▸ **Prompt**
Output, without alteration, the first line of the entries and each line after it, stopping with the line that contains "You are a computer-use agent. Screen".

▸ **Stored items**
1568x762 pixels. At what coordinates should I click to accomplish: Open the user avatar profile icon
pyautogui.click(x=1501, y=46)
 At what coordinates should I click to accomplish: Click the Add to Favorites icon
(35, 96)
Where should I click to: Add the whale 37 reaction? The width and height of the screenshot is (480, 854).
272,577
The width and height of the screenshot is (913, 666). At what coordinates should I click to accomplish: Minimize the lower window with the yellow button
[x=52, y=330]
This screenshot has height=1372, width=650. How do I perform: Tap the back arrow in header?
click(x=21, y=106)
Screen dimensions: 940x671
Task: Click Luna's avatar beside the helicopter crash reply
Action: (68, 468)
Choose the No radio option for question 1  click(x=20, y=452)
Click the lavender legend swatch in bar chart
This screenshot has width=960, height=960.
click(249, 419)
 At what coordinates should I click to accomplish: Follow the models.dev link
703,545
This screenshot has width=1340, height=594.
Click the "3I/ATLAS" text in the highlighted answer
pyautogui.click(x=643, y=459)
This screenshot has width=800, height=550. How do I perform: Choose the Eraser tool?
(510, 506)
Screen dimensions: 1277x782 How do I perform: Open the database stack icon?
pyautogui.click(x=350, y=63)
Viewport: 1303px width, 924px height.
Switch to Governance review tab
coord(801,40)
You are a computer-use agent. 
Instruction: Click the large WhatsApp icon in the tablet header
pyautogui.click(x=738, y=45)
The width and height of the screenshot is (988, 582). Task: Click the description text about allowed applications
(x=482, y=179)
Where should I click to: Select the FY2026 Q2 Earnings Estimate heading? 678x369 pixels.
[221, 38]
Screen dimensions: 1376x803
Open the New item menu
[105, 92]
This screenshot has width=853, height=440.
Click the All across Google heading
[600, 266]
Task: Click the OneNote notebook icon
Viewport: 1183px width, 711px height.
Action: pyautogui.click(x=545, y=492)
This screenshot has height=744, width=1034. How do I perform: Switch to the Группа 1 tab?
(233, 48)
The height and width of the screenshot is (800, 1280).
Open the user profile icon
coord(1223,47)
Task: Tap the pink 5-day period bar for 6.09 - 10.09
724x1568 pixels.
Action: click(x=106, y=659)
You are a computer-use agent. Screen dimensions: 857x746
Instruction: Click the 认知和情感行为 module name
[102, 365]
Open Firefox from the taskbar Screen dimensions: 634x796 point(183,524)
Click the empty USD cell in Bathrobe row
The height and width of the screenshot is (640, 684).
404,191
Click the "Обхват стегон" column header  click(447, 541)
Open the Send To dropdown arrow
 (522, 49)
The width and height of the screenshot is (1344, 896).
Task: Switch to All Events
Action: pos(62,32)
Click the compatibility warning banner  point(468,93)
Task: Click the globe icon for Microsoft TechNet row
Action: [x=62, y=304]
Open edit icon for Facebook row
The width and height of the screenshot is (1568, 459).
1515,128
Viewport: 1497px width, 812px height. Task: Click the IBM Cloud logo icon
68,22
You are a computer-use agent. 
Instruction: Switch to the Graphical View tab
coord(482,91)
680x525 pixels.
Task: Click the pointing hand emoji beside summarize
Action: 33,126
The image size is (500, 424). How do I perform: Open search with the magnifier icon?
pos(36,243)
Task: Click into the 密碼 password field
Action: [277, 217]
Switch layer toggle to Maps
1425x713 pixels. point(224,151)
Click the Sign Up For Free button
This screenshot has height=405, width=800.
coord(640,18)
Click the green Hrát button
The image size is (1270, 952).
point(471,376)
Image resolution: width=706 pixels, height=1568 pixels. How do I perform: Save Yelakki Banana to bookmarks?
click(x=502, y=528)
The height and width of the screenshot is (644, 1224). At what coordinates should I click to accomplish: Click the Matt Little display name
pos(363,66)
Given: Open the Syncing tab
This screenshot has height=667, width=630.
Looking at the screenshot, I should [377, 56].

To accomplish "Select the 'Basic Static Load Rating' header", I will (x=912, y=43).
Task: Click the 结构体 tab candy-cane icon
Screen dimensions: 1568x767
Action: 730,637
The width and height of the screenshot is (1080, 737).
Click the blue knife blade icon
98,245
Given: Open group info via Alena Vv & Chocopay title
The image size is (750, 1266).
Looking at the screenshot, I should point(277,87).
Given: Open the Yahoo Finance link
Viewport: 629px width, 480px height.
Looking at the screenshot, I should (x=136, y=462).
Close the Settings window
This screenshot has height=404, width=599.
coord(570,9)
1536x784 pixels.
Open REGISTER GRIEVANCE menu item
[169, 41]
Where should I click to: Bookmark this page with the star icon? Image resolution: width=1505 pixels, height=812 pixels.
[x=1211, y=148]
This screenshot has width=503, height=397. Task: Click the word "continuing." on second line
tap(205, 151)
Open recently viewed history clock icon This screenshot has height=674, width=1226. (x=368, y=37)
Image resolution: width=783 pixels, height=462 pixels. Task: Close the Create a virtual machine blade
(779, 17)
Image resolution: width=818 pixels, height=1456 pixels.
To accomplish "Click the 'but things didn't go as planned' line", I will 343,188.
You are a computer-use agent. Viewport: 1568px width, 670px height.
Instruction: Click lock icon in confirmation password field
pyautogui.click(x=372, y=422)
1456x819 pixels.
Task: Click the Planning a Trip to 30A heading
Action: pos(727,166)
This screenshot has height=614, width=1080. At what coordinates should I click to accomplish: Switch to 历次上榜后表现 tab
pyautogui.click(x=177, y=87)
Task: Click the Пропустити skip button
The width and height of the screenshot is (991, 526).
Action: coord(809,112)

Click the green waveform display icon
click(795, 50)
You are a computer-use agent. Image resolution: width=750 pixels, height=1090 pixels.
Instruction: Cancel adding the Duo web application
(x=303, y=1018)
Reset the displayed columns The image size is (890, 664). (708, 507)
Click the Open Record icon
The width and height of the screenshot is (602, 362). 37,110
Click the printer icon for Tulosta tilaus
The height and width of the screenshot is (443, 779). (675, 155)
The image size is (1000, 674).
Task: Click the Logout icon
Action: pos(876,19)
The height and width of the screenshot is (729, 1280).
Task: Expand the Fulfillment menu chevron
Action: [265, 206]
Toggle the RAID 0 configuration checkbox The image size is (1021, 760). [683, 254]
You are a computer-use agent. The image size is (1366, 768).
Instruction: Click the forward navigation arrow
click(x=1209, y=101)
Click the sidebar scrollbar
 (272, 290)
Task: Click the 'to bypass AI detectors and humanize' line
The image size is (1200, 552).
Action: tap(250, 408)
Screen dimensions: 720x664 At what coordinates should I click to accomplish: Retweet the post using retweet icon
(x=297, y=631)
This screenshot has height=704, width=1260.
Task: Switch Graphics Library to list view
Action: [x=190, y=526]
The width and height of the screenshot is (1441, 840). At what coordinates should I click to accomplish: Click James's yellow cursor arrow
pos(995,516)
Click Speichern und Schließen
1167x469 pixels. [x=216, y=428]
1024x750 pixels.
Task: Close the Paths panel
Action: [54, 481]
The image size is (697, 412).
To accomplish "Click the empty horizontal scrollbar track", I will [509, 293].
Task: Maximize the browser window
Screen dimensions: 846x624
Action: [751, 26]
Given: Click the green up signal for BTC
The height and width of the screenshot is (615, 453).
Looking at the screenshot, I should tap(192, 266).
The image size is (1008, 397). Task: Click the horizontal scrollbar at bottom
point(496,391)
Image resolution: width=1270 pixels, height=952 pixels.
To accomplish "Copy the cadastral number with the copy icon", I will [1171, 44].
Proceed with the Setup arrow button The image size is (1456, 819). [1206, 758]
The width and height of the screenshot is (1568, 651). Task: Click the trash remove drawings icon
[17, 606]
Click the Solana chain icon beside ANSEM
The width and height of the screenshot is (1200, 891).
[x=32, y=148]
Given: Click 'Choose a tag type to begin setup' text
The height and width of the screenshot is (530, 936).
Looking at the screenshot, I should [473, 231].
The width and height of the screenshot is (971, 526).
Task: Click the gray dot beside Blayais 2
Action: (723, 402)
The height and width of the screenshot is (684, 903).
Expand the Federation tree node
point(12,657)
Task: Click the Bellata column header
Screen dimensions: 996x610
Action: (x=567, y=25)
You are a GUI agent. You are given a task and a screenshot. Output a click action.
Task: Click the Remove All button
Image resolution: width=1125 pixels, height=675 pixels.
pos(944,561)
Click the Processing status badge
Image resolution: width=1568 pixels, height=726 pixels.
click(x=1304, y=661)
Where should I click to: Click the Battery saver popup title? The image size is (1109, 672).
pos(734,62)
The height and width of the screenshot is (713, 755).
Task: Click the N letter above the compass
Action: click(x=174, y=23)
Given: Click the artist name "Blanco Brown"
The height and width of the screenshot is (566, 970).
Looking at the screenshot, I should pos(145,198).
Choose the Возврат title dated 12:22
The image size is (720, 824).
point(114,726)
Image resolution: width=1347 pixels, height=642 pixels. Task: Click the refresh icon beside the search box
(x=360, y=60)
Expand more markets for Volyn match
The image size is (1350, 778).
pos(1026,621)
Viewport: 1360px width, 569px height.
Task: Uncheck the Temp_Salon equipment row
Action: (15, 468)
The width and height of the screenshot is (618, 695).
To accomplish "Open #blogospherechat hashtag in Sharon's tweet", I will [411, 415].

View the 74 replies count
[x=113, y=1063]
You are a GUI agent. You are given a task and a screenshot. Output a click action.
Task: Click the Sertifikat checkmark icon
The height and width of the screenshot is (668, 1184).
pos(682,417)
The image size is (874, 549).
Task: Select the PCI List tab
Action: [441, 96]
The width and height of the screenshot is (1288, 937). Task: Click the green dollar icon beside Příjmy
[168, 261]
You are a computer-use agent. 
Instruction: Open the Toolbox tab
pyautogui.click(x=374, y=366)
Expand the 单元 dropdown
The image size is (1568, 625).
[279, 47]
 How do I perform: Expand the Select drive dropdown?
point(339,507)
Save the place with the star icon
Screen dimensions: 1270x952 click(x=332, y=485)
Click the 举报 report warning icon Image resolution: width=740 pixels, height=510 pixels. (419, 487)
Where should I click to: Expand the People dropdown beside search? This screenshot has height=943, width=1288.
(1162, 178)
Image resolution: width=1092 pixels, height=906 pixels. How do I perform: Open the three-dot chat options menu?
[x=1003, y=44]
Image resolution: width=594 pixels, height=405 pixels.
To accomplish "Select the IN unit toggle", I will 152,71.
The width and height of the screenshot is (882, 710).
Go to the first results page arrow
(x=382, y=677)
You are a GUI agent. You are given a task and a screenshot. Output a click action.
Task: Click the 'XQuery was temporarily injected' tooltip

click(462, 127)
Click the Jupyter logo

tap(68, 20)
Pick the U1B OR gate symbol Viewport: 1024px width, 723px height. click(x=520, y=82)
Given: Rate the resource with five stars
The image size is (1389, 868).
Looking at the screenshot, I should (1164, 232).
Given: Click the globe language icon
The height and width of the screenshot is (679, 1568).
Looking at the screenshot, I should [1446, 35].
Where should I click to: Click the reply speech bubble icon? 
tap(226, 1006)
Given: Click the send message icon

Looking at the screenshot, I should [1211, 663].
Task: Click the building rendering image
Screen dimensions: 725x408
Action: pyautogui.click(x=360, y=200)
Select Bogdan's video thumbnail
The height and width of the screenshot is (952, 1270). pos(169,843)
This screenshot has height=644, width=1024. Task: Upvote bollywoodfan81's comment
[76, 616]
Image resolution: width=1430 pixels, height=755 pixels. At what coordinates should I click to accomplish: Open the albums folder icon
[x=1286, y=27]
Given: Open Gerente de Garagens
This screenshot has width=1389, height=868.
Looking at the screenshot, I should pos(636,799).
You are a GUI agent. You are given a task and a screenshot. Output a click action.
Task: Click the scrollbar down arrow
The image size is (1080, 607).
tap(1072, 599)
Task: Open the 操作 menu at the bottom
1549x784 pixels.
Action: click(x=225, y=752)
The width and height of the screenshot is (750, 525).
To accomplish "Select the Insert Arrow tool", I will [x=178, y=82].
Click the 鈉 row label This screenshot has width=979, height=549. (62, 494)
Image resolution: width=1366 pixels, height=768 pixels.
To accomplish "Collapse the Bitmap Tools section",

▸ **Result of the task**
1568x762 pixels. At what coordinates should I click to accomplish: Open the user avatar profile icon
pyautogui.click(x=1501, y=46)
 At what coordinates should I click to accomplish: Click the Add to Favorites icon
(35, 96)
Where should I click to: Add the whale 37 reaction? The width and height of the screenshot is (480, 854).
272,577
The width and height of the screenshot is (913, 666). At what coordinates should I click to accomplish: Minimize the lower window with the yellow button
[x=52, y=330]
This screenshot has height=1372, width=650. How do I perform: Tap the back arrow in header?
click(x=21, y=106)
Screen dimensions: 940x671
Task: Click Luna's avatar beside the helicopter crash reply
Action: (68, 468)
Choose the No radio option for question 1  click(x=20, y=452)
Click the lavender legend swatch in bar chart
This screenshot has width=960, height=960.
click(249, 419)
 At what coordinates should I click to accomplish: Follow the models.dev link
703,545
This screenshot has width=1340, height=594.
Click the "3I/ATLAS" text in the highlighted answer
pyautogui.click(x=643, y=459)
This screenshot has width=800, height=550. How do I perform: Choose the Eraser tool?
(510, 506)
Screen dimensions: 1277x782 How do I perform: Open the database stack icon?
pyautogui.click(x=350, y=63)
Viewport: 1303px width, 924px height.
Switch to Governance review tab
coord(801,40)
You are a computer-use agent. 
Instruction: Click the large WhatsApp icon in the tablet header
pyautogui.click(x=738, y=45)
The width and height of the screenshot is (988, 582). Task: Click the description text about allowed applications
(x=482, y=179)
Where should I click to: Select the FY2026 Q2 Earnings Estimate heading? 678x369 pixels.
[221, 38]
Screen dimensions: 1376x803
Open the New item menu
[105, 92]
This screenshot has width=853, height=440.
Click the All across Google heading
[600, 266]
Task: Click the OneNote notebook icon
Viewport: 1183px width, 711px height.
Action: pyautogui.click(x=545, y=492)
This screenshot has height=744, width=1034. How do I perform: Switch to the Группа 1 tab?
(233, 48)
The height and width of the screenshot is (800, 1280).
Open the user profile icon
coord(1223,47)
Task: Tap the pink 5-day period bar for 6.09 - 10.09
724x1568 pixels.
Action: click(x=106, y=659)
You are a computer-use agent. Screen dimensions: 857x746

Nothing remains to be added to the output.